Your assignment: With the images omitted, return all of the entries exactly as they stand.

Stored items
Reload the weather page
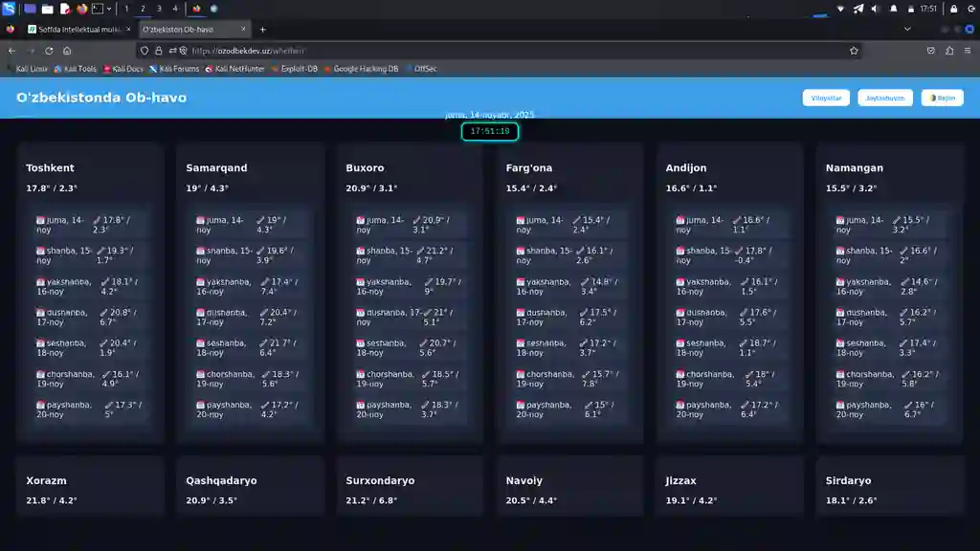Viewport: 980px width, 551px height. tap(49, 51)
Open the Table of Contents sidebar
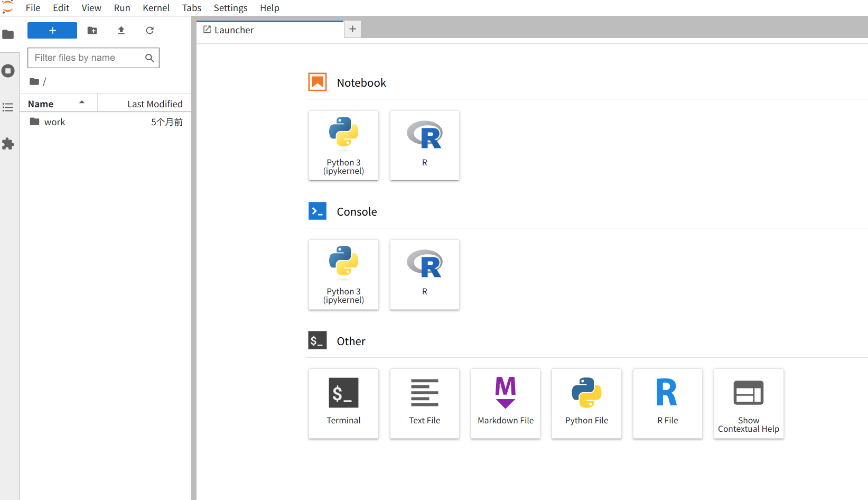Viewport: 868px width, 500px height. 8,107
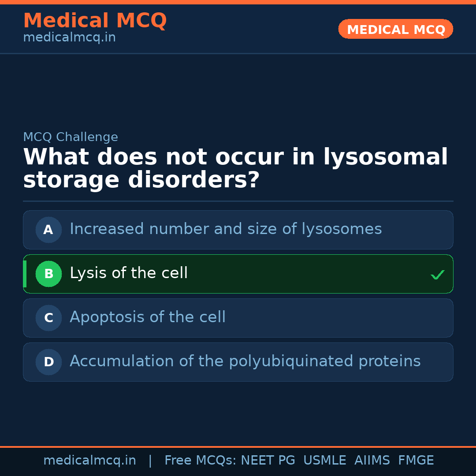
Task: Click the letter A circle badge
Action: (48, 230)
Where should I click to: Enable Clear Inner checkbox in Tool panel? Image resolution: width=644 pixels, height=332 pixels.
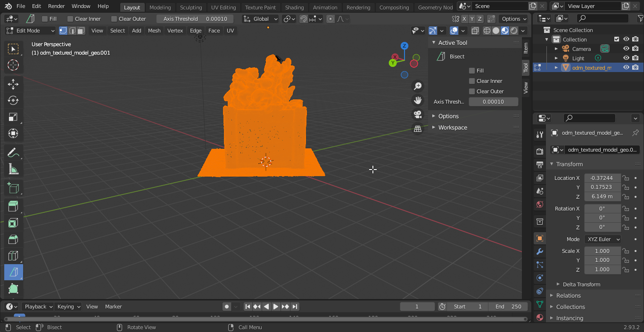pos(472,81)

Solved exercise:
Reload the weather page
Viewport: 980px width, 551px height. tap(49, 51)
Open the Table of Contents sidebar
Viewport: 868px width, 500px height. 8,107
Task: Click the letter A circle badge
Action: (48, 230)
Where should I click to: Enable Clear Inner checkbox in Tool panel? Image resolution: width=644 pixels, height=332 pixels.
pos(472,81)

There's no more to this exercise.